If the cop has reason to believe — I’m not just asking whether he believes it, I’m asking if he’s got reason to believe it — that the employers did it knowingly, then, sure, there’s an argument to be made, and I’ll make it. But if, when launching the raid, all he’s got reason to believe is that the employers were doing something legal? I get how an honest cop can swear, under oath, that he arrested those employees due to the circumstances; you can ask him if he already had reason to believe they were breaking the law, and he can say, what, ‘yes, there was evidence that maybe half of them were illegal aliens; saw it with my own two eyes, I did!’
But ask him, of the employers: did you have reason to believe they hired those illegal aliens knowingly? And he’ll say, what, that he has no idea? That he saw no evidence it was done knowingly, but went ahead with the arrest anyway?
Yes, it IS illegal to hire people who are not properly authorized to work in the US. That means either they are a citizen, or they have a work authorization (“green card”). Otherwise, if you hire them you break the law.
You’ve been told this already in this thread and it’s in your link. So it’s not clear at this point if you don’t understand it or are deliberately ignoring it.

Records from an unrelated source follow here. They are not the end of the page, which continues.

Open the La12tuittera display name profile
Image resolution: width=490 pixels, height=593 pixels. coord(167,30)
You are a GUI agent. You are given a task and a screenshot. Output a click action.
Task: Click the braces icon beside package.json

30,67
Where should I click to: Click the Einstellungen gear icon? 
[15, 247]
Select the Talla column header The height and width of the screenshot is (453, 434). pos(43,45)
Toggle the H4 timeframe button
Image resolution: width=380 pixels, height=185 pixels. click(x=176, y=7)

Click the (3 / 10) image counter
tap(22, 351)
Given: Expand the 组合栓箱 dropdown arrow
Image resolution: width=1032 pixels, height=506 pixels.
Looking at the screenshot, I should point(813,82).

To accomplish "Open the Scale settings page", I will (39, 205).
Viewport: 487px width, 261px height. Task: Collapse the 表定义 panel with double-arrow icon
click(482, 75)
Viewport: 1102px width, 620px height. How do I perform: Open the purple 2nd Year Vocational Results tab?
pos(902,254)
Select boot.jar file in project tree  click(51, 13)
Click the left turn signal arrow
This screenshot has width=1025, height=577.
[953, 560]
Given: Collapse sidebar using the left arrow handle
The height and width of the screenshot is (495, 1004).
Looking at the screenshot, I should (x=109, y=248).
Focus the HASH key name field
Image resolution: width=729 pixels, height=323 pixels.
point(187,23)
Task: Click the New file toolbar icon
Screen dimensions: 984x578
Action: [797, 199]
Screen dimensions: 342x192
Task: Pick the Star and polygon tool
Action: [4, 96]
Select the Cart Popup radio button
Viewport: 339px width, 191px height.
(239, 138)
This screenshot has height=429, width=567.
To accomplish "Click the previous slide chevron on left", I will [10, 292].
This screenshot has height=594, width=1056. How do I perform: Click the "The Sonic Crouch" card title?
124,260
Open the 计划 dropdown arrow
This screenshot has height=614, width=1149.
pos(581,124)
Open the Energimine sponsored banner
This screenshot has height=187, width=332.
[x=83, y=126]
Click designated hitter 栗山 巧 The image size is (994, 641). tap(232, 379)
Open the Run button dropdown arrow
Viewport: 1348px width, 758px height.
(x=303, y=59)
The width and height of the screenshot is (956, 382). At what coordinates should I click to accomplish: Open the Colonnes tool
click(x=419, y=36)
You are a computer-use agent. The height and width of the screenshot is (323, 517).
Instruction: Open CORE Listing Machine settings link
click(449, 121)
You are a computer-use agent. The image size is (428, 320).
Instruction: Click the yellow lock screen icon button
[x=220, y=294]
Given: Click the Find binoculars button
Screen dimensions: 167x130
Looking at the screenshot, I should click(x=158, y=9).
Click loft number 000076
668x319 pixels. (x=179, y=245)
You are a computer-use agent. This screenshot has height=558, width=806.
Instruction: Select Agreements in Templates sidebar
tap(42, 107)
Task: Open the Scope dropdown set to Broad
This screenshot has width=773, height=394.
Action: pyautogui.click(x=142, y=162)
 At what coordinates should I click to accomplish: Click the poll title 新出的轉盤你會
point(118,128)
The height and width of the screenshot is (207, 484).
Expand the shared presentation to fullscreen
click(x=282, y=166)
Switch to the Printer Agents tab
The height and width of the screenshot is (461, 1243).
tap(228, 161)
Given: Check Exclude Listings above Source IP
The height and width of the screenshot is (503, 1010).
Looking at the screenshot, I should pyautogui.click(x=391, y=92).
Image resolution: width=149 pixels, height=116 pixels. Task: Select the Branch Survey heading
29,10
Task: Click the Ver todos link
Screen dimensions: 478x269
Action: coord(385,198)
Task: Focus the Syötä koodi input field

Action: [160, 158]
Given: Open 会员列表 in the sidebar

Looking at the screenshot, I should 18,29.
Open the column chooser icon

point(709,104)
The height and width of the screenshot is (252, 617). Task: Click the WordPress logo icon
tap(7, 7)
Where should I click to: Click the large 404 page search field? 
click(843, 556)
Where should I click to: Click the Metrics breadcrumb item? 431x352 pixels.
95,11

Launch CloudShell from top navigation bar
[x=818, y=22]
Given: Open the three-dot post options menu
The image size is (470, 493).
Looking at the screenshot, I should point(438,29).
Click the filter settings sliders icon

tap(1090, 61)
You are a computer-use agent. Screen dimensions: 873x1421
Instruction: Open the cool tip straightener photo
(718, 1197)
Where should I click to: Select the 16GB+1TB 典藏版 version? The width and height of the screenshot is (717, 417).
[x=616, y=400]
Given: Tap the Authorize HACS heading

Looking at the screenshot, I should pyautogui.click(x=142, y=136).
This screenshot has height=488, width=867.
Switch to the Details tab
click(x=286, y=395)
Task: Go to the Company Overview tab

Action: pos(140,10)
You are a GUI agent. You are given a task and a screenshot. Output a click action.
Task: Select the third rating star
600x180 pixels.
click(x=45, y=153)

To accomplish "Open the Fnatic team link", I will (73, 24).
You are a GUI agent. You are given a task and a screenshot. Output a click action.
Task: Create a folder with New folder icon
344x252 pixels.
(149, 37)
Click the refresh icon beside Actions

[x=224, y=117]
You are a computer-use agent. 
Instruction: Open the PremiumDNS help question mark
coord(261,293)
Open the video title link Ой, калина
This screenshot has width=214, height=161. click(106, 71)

It’s a fine line. If an employer brings people on through a temp agency and one or two employees fudged their credentials with the agency, said employer probably doesn’t know that. However, if an employer has, say, a chicken processing plant and the feds come in and rouund up hundreds of line workers, that employer knew damn well what was happening. And in most situations the employees there will be too intimidated to fight back against shitty work conditions, and the employer allows the employment scenario to continue and make money, so a raid doesn’t happen in the first place.